Top of Provided data

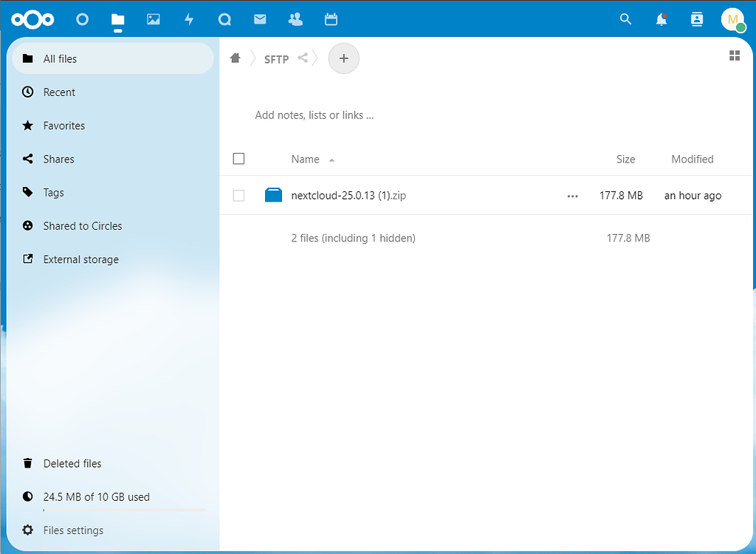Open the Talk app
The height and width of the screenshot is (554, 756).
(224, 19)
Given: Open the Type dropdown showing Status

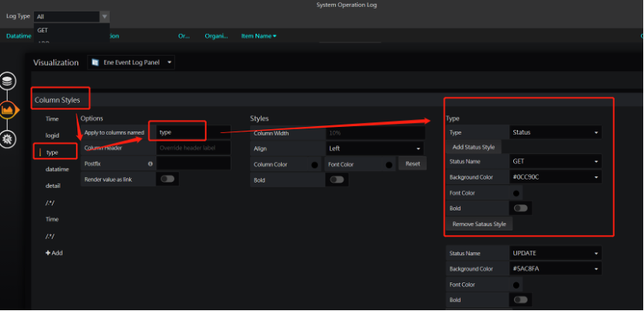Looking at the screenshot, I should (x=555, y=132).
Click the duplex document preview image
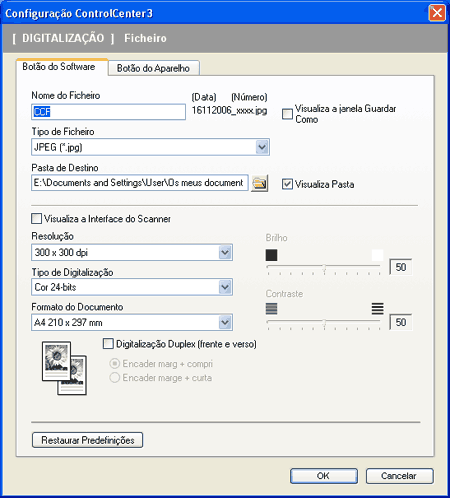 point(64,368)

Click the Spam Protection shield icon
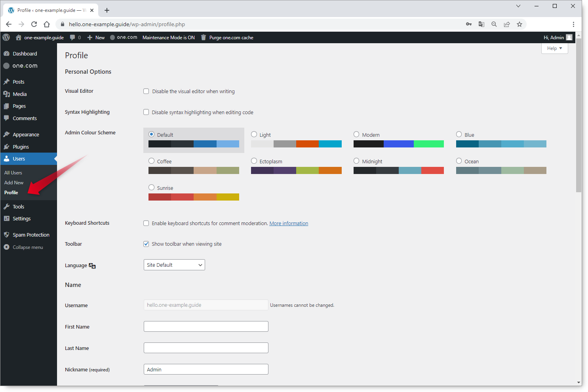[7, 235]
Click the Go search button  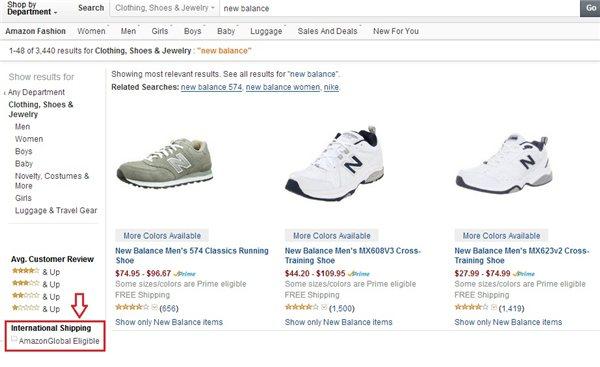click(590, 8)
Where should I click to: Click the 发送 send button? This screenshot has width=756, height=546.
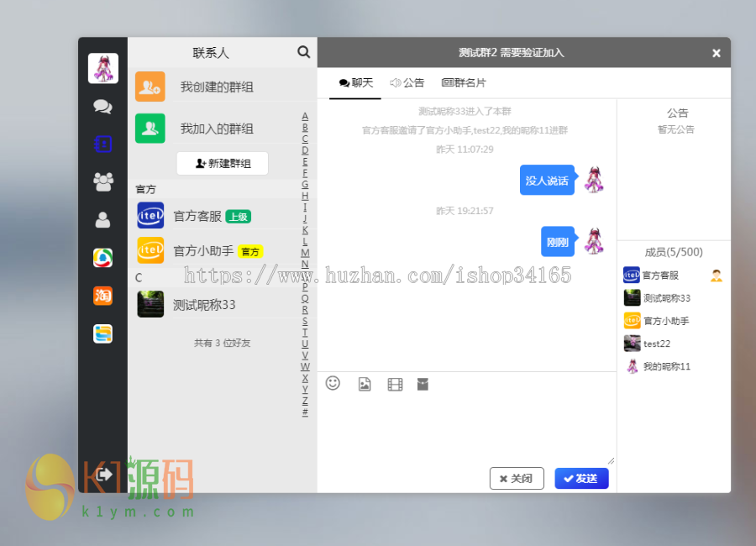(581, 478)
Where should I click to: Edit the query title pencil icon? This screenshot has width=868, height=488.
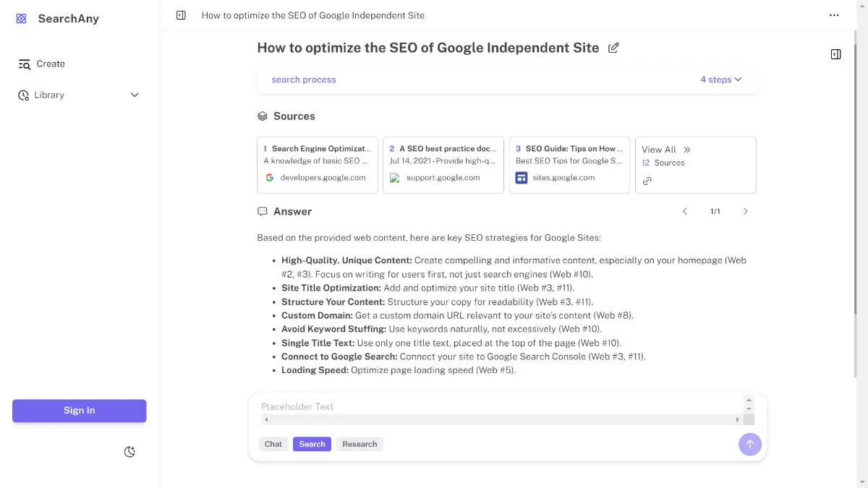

Bottom of Provided data

:: Work task ::
An answer containing only the lines from the one holding "Where should I click to: Click" through the close of the entries above, reproduced exactly and stripped of pictures, is expected.

:: Response below ::
Where should I click to: Click the 发送 send button? This screenshot has width=756, height=546.
(581, 478)
Where should I click to: Edit the query title pencil icon? This screenshot has width=868, height=488.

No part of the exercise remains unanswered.